◆ Passage for review

Children learn whichever language they are exposed to at a similar rate (although
children exposed to multiple languages may learn each language slightly slower,
they will catch up and often exceed their monolingual peers within a few years).
What seems “simple” or “complicated” to you as an adult depends on what you
already know: for example, if you speak a language that already has tone or case
marking or definite/indefinite articles or a tense/lax vowel distinction, these
concepts will seem easy to you, but if you haven’t been exposed to them early, these
concepts will seem hard.

Languages that are straightforward in one area are often complicated in another
area. For example, a language with a rigid system of word order and many
prepositions may lack case marking, while a language with many cases may have
freer word order and/or fewer prepositions. Another example is that a language with
fewer sounds overall is likely to have longer words than a language with many
sounds (the number of possible words of length CV is the number of consonants C
in the language times the number of vowels V in the language), and languages with
less complicated syllable structure tend to be spoken faster.

◆ Work task 1
In the passage on language complexity, which languages tend to be spoken faster?
◆ Work task 2
Write out everything in the passage on language complexity from "Languages that are" down to "be spoken faster.".
The records that come after this passage are from a different source.

◆ Data under study
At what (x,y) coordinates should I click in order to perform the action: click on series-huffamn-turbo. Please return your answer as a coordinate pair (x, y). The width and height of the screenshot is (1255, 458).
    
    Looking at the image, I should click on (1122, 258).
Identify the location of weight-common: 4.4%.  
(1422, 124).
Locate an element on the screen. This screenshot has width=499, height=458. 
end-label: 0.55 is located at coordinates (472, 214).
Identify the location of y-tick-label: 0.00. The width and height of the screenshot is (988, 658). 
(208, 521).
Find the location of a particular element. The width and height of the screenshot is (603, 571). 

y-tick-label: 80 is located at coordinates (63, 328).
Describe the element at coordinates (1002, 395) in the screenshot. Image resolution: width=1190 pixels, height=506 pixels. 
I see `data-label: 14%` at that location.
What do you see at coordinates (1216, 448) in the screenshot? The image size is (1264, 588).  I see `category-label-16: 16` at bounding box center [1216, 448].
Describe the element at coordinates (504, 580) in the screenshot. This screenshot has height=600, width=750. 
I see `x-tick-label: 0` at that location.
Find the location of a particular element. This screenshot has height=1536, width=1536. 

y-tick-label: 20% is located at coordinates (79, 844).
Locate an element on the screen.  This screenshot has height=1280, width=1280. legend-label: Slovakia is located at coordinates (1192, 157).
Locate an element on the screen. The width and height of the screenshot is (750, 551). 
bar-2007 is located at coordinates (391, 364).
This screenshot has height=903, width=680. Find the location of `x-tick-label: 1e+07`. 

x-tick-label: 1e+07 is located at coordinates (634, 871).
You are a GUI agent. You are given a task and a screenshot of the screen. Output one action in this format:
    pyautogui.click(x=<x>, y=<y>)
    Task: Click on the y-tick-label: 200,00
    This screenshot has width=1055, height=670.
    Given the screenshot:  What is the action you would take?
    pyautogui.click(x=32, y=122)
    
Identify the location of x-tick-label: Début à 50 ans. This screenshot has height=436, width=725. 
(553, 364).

◆ Task answer 1
Languages with less complicated syllable structure.

◆ Task answer 2
Languages that are straightforward in one area are often complicated in another
area. For example, a language with a rigid system of word order and many
prepositions may lack case marking, while a language with many cases may have
freer word order and/or fewer prepositions. Another example is that a language with
fewer sounds overall is likely to have longer words than a language with many
sounds (the number of possible words of length CV is the number of consonants C
in the language times the number of vowels V in the language), and languages with
less complicated syllable structure tend to be spoken faster.